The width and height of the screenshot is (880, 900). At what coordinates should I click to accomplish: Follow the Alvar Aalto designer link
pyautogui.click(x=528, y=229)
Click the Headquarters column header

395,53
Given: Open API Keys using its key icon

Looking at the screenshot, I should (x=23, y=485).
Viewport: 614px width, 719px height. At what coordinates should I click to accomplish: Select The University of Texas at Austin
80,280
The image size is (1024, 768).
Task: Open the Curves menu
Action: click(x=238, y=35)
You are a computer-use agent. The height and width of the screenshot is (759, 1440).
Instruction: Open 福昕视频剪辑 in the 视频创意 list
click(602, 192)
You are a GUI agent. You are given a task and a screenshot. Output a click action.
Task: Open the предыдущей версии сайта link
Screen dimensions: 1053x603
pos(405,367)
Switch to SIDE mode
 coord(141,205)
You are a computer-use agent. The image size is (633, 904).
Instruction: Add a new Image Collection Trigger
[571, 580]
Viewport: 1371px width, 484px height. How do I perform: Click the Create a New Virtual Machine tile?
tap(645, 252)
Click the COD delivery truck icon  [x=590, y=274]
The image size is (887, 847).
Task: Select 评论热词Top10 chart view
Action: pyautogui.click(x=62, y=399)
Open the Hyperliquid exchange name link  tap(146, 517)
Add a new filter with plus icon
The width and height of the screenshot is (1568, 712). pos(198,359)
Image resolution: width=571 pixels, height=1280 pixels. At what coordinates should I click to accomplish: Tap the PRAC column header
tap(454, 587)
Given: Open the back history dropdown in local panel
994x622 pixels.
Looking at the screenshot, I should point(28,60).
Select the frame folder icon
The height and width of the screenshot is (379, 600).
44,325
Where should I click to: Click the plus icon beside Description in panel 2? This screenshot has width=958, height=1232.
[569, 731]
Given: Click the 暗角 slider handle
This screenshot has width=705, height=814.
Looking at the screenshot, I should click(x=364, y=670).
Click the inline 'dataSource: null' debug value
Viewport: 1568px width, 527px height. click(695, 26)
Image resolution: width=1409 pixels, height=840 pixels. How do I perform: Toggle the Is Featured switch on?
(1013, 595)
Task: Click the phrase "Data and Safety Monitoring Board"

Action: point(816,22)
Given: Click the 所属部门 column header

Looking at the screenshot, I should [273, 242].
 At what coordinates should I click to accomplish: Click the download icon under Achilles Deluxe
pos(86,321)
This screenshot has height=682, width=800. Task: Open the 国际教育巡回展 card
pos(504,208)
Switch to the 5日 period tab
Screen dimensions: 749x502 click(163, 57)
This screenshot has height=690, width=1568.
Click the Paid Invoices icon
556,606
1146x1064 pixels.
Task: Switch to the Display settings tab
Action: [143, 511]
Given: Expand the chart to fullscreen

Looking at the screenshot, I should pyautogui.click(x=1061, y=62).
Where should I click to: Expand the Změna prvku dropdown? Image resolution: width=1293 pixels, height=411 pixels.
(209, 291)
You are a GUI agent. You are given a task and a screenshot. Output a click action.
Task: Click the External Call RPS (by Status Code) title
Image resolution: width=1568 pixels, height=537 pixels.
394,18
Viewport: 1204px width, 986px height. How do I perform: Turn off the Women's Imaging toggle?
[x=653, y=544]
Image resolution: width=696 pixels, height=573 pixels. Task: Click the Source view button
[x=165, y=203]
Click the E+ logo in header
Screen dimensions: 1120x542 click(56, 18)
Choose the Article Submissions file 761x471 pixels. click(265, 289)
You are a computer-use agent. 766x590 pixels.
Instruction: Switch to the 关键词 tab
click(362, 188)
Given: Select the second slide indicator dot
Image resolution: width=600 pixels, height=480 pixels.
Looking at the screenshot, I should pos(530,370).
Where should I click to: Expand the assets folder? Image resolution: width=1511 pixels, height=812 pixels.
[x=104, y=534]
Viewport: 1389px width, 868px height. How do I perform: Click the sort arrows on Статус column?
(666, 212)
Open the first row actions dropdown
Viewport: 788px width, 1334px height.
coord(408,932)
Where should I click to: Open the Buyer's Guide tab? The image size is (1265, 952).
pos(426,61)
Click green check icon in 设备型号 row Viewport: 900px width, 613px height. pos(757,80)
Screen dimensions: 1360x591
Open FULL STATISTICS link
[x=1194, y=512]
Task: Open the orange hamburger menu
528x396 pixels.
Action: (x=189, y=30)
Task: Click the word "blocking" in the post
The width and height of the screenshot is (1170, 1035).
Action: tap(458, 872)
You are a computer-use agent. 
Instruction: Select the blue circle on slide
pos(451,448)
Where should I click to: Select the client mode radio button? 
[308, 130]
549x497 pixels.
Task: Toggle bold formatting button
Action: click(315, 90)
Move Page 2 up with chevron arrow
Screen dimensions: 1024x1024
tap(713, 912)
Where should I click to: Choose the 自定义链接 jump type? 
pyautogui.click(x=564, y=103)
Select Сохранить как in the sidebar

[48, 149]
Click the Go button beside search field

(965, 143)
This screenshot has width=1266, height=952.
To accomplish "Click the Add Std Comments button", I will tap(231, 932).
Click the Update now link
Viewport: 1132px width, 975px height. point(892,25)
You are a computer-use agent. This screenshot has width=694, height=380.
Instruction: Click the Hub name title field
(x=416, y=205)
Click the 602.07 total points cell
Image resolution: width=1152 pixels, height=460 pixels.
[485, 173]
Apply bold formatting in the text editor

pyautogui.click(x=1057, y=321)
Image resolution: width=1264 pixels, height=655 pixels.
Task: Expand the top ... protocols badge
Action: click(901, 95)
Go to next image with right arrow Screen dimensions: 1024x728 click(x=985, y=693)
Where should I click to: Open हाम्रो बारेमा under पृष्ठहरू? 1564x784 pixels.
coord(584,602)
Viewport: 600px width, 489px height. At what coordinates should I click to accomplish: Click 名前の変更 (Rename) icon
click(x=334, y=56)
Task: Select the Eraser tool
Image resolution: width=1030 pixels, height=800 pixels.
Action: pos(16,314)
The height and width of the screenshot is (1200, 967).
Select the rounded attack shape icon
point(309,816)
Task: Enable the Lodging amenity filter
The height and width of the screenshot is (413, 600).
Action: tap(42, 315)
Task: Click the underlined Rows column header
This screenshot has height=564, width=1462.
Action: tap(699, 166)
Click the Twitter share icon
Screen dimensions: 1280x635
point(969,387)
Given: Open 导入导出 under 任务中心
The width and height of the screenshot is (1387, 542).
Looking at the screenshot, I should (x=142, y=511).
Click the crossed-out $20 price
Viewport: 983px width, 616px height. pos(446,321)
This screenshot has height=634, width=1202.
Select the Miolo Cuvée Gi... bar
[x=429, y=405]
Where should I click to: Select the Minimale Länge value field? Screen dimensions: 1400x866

**Task item:**
Copy every line that appears above, with each word kept as it is.

**Answer space:**
The width and height of the screenshot is (880, 900). At what coordinates should I click to accomplish: Follow the Alvar Aalto designer link
pyautogui.click(x=528, y=229)
Click the Headquarters column header

395,53
Given: Open API Keys using its key icon

Looking at the screenshot, I should (x=23, y=485).
Viewport: 614px width, 719px height. At what coordinates should I click to accomplish: Select The University of Texas at Austin
80,280
The image size is (1024, 768).
Task: Open the Curves menu
Action: click(x=238, y=35)
You are a computer-use agent. The height and width of the screenshot is (759, 1440).
Instruction: Open 福昕视频剪辑 in the 视频创意 list
click(602, 192)
You are a GUI agent. You are given a task and a screenshot. Output a click action.
Task: Open the предыдущей версии сайта link
Screen dimensions: 1053x603
pos(405,367)
Switch to SIDE mode
 coord(141,205)
You are a computer-use agent. The image size is (633, 904).
Instruction: Add a new Image Collection Trigger
[571, 580]
Viewport: 1371px width, 484px height. How do I perform: Click the Create a New Virtual Machine tile?
tap(645, 252)
Click the COD delivery truck icon  [x=590, y=274]
The image size is (887, 847).
Task: Select 评论热词Top10 chart view
Action: pyautogui.click(x=62, y=399)
Open the Hyperliquid exchange name link  tap(146, 517)
Add a new filter with plus icon
The width and height of the screenshot is (1568, 712). pos(198,359)
Image resolution: width=571 pixels, height=1280 pixels. At what coordinates should I click to accomplish: Tap the PRAC column header
tap(454, 587)
Given: Open the back history dropdown in local panel
994x622 pixels.
Looking at the screenshot, I should point(28,60).
Select the frame folder icon
The height and width of the screenshot is (379, 600).
44,325
Where should I click to: Click the plus icon beside Description in panel 2? This screenshot has width=958, height=1232.
[569, 731]
Given: Click the 暗角 slider handle
This screenshot has width=705, height=814.
Looking at the screenshot, I should click(x=364, y=670).
Click the inline 'dataSource: null' debug value
Viewport: 1568px width, 527px height. click(695, 26)
Image resolution: width=1409 pixels, height=840 pixels. How do I perform: Toggle the Is Featured switch on?
(1013, 595)
Task: Click the phrase "Data and Safety Monitoring Board"

Action: point(816,22)
Given: Click the 所属部门 column header

Looking at the screenshot, I should [273, 242].
 At what coordinates should I click to accomplish: Click the download icon under Achilles Deluxe
pos(86,321)
This screenshot has height=682, width=800. Task: Open the 国际教育巡回展 card
pos(504,208)
Switch to the 5日 period tab
Screen dimensions: 749x502 click(163, 57)
This screenshot has height=690, width=1568.
Click the Paid Invoices icon
556,606
1146x1064 pixels.
Task: Switch to the Display settings tab
Action: [143, 511]
Given: Expand the chart to fullscreen

Looking at the screenshot, I should pyautogui.click(x=1061, y=62).
Where should I click to: Expand the Změna prvku dropdown? Image resolution: width=1293 pixels, height=411 pixels.
(209, 291)
You are a GUI agent. You are given a task and a screenshot. Output a click action.
Task: Click the External Call RPS (by Status Code) title
Image resolution: width=1568 pixels, height=537 pixels.
394,18
Viewport: 1204px width, 986px height. How do I perform: Turn off the Women's Imaging toggle?
[x=653, y=544]
Image resolution: width=696 pixels, height=573 pixels. Task: Click the Source view button
[x=165, y=203]
Click the E+ logo in header
Screen dimensions: 1120x542 click(56, 18)
Choose the Article Submissions file 761x471 pixels. click(265, 289)
You are a computer-use agent. 766x590 pixels.
Instruction: Switch to the 关键词 tab
click(362, 188)
Given: Select the second slide indicator dot
Image resolution: width=600 pixels, height=480 pixels.
Looking at the screenshot, I should pos(530,370).
Where should I click to: Expand the assets folder? Image resolution: width=1511 pixels, height=812 pixels.
[x=104, y=534]
Viewport: 1389px width, 868px height. How do I perform: Click the sort arrows on Статус column?
(666, 212)
Open the first row actions dropdown
Viewport: 788px width, 1334px height.
coord(408,932)
Where should I click to: Open the Buyer's Guide tab? The image size is (1265, 952).
pos(426,61)
Click green check icon in 设备型号 row Viewport: 900px width, 613px height. pos(757,80)
Screen dimensions: 1360x591
Open FULL STATISTICS link
[x=1194, y=512]
Task: Open the orange hamburger menu
528x396 pixels.
Action: (x=189, y=30)
Task: Click the word "blocking" in the post
The width and height of the screenshot is (1170, 1035).
Action: tap(458, 872)
You are a computer-use agent. 
Instruction: Select the blue circle on slide
pos(451,448)
Where should I click to: Select the client mode radio button? 
[308, 130]
549x497 pixels.
Task: Toggle bold formatting button
Action: click(315, 90)
Move Page 2 up with chevron arrow
Screen dimensions: 1024x1024
tap(713, 912)
Where should I click to: Choose the 自定义链接 jump type? 
pyautogui.click(x=564, y=103)
Select Сохранить как in the sidebar

[48, 149]
Click the Go button beside search field

(965, 143)
This screenshot has width=1266, height=952.
To accomplish "Click the Add Std Comments button", I will tap(231, 932).
Click the Update now link
Viewport: 1132px width, 975px height. point(892,25)
You are a computer-use agent. This screenshot has width=694, height=380.
Instruction: Click the Hub name title field
(x=416, y=205)
Click the 602.07 total points cell
Image resolution: width=1152 pixels, height=460 pixels.
[485, 173]
Apply bold formatting in the text editor

pyautogui.click(x=1057, y=321)
Image resolution: width=1264 pixels, height=655 pixels.
Task: Expand the top ... protocols badge
Action: click(901, 95)
Go to next image with right arrow Screen dimensions: 1024x728 click(x=985, y=693)
Where should I click to: Open हाम्रो बारेमा under पृष्ठहरू? 1564x784 pixels.
coord(584,602)
Viewport: 600px width, 489px height. At what coordinates should I click to accomplish: Click 名前の変更 (Rename) icon
click(x=334, y=56)
Task: Select the Eraser tool
Image resolution: width=1030 pixels, height=800 pixels.
Action: pos(16,314)
The height and width of the screenshot is (1200, 967).
Select the rounded attack shape icon
point(309,816)
Task: Enable the Lodging amenity filter
The height and width of the screenshot is (413, 600).
Action: tap(42, 315)
Task: Click the underlined Rows column header
This screenshot has height=564, width=1462.
Action: tap(699, 166)
Click the Twitter share icon
Screen dimensions: 1280x635
point(969,387)
Given: Open 导入导出 under 任务中心
The width and height of the screenshot is (1387, 542).
Looking at the screenshot, I should (x=142, y=511).
Click the crossed-out $20 price
Viewport: 983px width, 616px height. pos(446,321)
This screenshot has height=634, width=1202.
Select the Miolo Cuvée Gi... bar
[x=429, y=405]
Where should I click to: Select the Minimale Länge value field? Screen dimensions: 1400x866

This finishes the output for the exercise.